I have a maudiae seedling that has struggled ever since a bout with mealy bugs. Have a look: 


















It has been this way for several months. I'm wondering if I should expect it to fully recover? I know paphs are hardy, but still...

Do you have any tricks to help it on the way? Are there any special care guidelines to help improve the odds? 

I have been watering it as usual, but I have not fertilized since the little root looked so frail I was afraid I'd burn it. 

Thanks for your input.


----------



## paphioboy (Mar 11, 2009)

I have saved some paphs which are slightly better looking than that, but also with very few roots and leaves. As there's clearly a new leaf on your plant, it should grow, but be aware that sickly seedlings like this may take a very long time to recover.
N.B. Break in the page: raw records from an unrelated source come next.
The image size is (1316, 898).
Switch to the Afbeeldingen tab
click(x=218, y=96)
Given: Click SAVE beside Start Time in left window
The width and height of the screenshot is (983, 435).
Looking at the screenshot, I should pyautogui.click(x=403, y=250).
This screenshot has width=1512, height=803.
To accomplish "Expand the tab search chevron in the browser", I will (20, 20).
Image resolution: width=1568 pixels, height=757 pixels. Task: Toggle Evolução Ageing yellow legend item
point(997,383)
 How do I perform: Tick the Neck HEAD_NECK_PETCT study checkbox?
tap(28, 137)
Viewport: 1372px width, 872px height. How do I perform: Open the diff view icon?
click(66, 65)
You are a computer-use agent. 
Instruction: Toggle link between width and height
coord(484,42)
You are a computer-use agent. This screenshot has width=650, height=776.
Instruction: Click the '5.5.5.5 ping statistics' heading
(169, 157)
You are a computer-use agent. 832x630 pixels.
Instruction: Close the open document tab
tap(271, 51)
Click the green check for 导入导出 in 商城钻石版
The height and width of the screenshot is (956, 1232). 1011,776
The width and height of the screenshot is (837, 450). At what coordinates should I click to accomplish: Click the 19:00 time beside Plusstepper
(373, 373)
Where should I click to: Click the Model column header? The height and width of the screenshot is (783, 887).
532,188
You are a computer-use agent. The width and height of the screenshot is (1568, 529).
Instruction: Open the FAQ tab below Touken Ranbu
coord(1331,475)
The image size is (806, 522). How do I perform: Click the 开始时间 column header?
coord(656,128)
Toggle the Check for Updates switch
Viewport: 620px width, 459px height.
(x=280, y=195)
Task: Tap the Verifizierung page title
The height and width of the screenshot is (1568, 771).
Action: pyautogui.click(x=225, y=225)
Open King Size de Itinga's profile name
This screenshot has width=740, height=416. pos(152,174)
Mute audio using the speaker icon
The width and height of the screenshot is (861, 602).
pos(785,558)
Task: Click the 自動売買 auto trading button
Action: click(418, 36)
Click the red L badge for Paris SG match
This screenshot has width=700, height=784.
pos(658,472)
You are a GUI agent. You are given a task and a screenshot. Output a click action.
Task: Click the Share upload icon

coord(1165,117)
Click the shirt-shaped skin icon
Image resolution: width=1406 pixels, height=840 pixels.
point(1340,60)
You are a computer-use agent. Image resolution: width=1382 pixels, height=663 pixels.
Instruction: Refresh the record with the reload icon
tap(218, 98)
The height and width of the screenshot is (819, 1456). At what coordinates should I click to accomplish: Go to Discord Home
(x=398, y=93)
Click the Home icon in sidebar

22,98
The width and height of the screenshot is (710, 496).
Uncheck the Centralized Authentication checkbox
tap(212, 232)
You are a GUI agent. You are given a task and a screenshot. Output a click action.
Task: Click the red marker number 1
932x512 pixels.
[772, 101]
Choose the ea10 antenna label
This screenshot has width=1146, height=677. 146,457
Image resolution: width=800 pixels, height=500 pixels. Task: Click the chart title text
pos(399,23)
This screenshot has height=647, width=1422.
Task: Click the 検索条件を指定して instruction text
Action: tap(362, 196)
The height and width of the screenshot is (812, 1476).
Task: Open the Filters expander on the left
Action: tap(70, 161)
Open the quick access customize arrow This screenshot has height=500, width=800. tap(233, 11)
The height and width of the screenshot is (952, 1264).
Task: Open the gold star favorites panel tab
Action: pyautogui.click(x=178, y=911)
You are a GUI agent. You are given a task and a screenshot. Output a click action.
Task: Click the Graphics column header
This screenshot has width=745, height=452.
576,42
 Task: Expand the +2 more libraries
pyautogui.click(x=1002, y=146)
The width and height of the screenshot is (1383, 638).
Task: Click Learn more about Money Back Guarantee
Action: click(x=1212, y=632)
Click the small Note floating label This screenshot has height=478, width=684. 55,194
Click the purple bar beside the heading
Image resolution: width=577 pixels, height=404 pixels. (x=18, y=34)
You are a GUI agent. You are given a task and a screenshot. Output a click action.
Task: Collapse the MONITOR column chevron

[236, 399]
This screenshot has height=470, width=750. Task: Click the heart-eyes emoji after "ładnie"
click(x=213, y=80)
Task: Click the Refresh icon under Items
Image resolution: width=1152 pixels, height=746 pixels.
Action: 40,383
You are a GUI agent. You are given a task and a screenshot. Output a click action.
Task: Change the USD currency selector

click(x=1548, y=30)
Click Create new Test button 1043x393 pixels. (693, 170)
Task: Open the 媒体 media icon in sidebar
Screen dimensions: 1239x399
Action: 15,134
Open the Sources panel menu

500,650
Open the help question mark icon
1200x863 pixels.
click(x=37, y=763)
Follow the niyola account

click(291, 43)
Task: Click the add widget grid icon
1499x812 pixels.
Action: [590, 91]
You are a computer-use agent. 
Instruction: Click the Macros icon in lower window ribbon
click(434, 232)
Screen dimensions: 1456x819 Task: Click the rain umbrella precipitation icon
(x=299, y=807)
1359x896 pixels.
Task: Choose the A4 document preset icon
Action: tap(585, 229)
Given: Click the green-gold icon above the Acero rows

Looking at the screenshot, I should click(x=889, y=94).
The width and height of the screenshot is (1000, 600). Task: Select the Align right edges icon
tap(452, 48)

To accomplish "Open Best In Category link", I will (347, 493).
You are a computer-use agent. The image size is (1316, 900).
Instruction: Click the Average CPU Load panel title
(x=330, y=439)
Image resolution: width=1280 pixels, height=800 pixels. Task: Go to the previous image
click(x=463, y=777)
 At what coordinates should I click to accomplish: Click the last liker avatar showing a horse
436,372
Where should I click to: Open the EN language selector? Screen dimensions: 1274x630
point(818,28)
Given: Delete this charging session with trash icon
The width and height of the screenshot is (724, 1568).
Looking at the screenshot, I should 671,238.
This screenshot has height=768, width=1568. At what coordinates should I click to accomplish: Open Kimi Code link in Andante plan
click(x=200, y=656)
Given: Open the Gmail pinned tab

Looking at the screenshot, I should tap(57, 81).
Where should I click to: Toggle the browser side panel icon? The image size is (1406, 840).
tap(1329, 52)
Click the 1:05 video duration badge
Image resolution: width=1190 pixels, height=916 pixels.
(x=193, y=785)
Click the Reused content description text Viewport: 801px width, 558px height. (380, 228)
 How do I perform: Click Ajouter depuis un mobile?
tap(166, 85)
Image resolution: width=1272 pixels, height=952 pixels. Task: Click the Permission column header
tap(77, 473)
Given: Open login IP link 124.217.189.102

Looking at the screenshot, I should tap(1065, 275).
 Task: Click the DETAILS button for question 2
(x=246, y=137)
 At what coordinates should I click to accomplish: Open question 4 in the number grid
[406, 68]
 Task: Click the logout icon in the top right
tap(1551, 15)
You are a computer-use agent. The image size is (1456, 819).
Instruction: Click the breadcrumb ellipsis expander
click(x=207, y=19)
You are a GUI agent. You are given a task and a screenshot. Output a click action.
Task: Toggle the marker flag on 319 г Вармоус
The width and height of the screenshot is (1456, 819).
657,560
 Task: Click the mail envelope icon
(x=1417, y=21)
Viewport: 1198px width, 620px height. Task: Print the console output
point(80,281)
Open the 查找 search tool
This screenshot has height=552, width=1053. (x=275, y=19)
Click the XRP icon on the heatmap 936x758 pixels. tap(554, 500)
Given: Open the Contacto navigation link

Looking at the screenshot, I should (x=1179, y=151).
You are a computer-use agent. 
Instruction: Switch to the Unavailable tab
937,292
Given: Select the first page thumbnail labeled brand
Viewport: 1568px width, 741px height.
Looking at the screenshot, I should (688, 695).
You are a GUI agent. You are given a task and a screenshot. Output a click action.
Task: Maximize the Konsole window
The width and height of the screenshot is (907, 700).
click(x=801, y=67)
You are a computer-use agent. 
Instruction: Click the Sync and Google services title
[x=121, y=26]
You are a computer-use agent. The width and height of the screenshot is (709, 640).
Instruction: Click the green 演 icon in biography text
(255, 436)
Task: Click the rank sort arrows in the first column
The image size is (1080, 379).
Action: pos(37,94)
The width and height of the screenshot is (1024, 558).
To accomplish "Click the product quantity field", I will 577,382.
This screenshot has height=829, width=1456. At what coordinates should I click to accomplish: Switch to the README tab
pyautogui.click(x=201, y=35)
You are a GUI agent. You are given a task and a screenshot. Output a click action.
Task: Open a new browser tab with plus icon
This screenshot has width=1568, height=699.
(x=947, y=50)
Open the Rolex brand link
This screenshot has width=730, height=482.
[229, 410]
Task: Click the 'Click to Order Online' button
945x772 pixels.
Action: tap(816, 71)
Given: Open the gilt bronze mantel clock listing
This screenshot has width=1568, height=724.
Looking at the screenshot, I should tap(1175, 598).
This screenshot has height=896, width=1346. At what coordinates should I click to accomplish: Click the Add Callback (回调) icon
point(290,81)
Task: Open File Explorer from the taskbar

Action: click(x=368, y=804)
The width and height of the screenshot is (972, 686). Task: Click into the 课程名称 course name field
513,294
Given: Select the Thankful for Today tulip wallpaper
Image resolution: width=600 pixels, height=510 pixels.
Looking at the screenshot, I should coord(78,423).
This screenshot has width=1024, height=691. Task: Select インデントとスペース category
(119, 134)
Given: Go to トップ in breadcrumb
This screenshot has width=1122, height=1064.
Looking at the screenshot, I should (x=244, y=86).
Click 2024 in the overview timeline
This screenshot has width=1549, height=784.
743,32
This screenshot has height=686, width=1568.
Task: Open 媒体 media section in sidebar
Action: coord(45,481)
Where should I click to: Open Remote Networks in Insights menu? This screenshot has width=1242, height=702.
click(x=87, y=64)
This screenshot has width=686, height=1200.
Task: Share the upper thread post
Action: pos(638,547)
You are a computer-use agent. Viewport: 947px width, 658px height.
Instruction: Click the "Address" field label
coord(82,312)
If I were you (and if that particular cross is replaceable), I'd just throw it away and look out for another one. Too much time and effort taken to nurse it back to health, IMHO..


----------



## goldenrose (Mar 11, 2009)

Sorry, I'd have a tendency to agree with Paphioboy.


----------



## SlipperKing (Mar 11, 2009)

Go to ebay and get another Maudiae type. Chalk this one up as experience


----------



## Chris (Mar 11, 2009)

Unfortunately, it WAS hard to find (the mealies must have good taste...)
so I'll probably just keep watering it like the rest of my plants. One more isn't that much additional effort. 

Thanks for the heads up.


----------



## NYEric (Mar 11, 2009)

THe new growth looks healthy. I would expect a full recovery as long as you continue to treat the plant *and media* for the cause of the problem. I have a whole bunch of plants that have brown lines from damage by pests but they are growing out healthy. BTW, I never throw anything out, I just isolate them and work extra carefully on them.


----------



## SlipperFan (Mar 11, 2009)

Be careful not to overwater it, as there is very little leaf to transpire.


----------